Missouri feels very layered to me (though, I am sure, any place would feel that way to me since I see all places as networks). An office conversation today revealed an additional layer in Plato, Missouri.

Plato, Missouri. Who knew of such a place? If there is a rhetoric of place, I wondered, it must be found in Plato. Located east of Springfield, Plato is an allusive space. Google searches reveal little about the town other than its placement within various Missouri portals and listings.  Even Wikipedia has little to say.

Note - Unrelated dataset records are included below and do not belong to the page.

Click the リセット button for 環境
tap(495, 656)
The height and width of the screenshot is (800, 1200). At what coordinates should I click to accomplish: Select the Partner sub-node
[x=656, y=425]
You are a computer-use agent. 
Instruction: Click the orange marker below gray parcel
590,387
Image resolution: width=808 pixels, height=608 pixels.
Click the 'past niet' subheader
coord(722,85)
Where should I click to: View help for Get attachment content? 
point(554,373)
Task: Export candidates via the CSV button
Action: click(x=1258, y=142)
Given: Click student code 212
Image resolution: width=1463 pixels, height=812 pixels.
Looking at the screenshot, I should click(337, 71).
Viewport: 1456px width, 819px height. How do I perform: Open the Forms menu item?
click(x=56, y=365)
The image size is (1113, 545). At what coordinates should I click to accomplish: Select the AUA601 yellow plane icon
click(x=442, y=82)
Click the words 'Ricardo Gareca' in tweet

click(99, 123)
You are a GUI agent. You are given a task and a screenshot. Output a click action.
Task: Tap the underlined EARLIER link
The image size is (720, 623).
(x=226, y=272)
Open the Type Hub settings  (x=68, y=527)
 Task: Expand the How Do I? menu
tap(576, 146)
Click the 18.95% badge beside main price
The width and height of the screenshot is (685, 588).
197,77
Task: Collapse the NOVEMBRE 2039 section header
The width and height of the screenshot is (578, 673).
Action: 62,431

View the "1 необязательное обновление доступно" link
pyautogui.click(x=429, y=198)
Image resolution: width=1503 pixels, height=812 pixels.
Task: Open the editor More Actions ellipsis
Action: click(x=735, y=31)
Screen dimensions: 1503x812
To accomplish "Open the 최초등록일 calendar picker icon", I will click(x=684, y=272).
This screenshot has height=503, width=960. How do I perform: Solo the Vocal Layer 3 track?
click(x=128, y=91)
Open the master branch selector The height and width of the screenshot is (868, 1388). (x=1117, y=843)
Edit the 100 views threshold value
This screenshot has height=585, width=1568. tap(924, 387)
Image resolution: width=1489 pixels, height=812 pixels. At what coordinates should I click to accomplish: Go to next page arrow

Such is my typical exigence. If I wonder about assessment as the capture of the allusive (or punctum) in a variety of writing situations, I often feel the same about research. That I cannot find much about Plato at first strikes me. This feeling runs counter to typical research pedagogy which asks students to have a “restricted” idea or topic or thesis in mind when setting out on the path of research. In my case, as typical researcher,  I have nothing in mind other than a name: Plato. Its convergence with my area of study is accidental yet striking. Its feeling is mythical, or as Barthes writes, a “subtle beyond.”

That subtle feeling, no doubt, is encouraged by The Phaedrus and Plato’s description of Socrates travelling outside of the city. Plato is canonically tied to place. What Missouri place is outside of the city (Springfield, let’s say)? Plato.

I feel a need to write.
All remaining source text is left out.